Roseville officials have high hopes that the 10,000-square-foot Sammy's Rockin' Island Bar and Grill will add vitality to the city's downtown.
Today, the city celebrates "Sammy Hagar Day" with an outdoor street party.
This evening will serve as a high-stakes dress rehearsal, with rock 'n' roller Hagar, of Van Halen fame, taking the stage. The restaurant which was launched with the help of a $1.5 million loan from the city's nonprofit development corporation opens to the public later this month.
Restaurant co-owner Stephen Pease said he stumbled across a Hagar restaurant in Hawaii. Attracted by the food and Hagar's pledge to support charities within local communities, he started looking for a way to bring a Hagar restaurant to the building he owns in downtown Roseville.

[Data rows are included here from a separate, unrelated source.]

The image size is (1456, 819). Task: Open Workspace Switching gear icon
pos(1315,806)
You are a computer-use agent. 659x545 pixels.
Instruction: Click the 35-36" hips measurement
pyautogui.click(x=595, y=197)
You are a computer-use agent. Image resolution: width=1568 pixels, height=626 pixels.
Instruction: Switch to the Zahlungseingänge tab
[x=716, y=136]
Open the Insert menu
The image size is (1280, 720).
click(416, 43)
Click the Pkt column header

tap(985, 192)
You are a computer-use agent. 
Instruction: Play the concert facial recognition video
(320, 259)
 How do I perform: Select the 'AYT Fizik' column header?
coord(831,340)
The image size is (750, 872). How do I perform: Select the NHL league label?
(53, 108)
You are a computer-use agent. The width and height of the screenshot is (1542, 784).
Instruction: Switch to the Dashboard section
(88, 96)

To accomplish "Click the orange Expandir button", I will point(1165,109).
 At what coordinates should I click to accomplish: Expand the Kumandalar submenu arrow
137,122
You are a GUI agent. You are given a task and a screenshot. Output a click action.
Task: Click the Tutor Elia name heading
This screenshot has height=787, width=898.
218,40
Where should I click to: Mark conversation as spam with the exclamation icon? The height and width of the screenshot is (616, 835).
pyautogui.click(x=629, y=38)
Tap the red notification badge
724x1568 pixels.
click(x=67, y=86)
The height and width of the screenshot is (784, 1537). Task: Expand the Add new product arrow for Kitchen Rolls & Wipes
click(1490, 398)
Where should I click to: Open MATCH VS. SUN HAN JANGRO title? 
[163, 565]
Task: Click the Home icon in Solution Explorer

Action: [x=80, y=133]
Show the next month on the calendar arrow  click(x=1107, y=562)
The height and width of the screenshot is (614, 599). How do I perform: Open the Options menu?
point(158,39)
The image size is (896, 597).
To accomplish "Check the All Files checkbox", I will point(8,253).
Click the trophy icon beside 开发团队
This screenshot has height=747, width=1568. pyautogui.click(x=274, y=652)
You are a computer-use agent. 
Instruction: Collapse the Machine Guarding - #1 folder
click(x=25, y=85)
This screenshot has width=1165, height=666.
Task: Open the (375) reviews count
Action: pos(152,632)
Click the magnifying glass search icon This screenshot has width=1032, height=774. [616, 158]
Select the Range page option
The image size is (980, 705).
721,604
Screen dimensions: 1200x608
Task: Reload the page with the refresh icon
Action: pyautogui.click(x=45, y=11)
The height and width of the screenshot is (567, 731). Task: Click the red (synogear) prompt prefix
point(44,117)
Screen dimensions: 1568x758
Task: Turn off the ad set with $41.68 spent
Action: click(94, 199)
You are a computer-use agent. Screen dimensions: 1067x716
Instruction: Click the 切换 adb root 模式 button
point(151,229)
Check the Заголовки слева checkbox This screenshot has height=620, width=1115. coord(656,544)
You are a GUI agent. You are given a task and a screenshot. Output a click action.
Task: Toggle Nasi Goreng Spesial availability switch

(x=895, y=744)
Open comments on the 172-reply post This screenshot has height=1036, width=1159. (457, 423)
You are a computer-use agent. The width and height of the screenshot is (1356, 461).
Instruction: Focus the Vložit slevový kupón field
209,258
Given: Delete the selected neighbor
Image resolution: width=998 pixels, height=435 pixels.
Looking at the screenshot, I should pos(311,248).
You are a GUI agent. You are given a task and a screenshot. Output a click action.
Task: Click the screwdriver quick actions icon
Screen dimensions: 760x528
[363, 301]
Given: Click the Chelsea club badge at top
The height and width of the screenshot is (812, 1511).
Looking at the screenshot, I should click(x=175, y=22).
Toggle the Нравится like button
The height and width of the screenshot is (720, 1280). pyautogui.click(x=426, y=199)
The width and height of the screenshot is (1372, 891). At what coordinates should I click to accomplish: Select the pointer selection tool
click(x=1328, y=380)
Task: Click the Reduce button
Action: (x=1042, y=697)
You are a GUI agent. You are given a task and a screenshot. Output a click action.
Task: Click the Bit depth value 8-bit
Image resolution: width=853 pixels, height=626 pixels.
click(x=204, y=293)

Ultimately the quest led Pease paired with experienced restaurant partners to deeper involvement in the restaurant than he initially expected, but the dream of supporting local charities is alive and well.
Proceeds from Hagar's kickoff concert will go to an array of local charities. With tickets going for $400 or more, the charitable support is sizable.
Pease said his buddies with the restaurant experience will focus on today's big event. His role, he said, is to keep his eye on the big picture, and that includes building the neighborhood.
In a city bisected by train tracks and a freeway, a flurry of economic activity in one area of the city can mean little to other areas.
While the area around Westfield Galleria continues to outperform the general economy and Old Town Roseville has become a hot spot for the younger set, the city has worked hard to add life to the blocks surrounding the City Hall building south of the Union Pacific rail lines.
"It's a piece of the puzzle," city spokeswoman Megan MacPherson said, adding that revitalizing downtown has been a longtime goal of the city. "We are at the very beginning of developing the vision."
The restaurant's downtown neighbors seem to share the city's excitement.
"It's going to increase traffic. It will enhance our business because now people can eat before a show," said Michelle Raskey, president of Roseville Theatre Arts Academy, which stands across the street from the new restaurant.
Around the corner, the owners of the West House cocktail lounge also were excited.
"I've been waiting five years for something like this on this side of town," said owner Dino Frediani. The bar which has been in Frediani's family for generations is undergoing a makeover.
The hope is that overflow crowds will send some people around the corner for a faster, cheaper drink, or at least, more people will notice the West House as they walk from the nearby parking garage to Sammy's.
Frediani's mother also was enthusiastic.
"We're very happy," Kathy Frediani said. "We'll take whatever is left."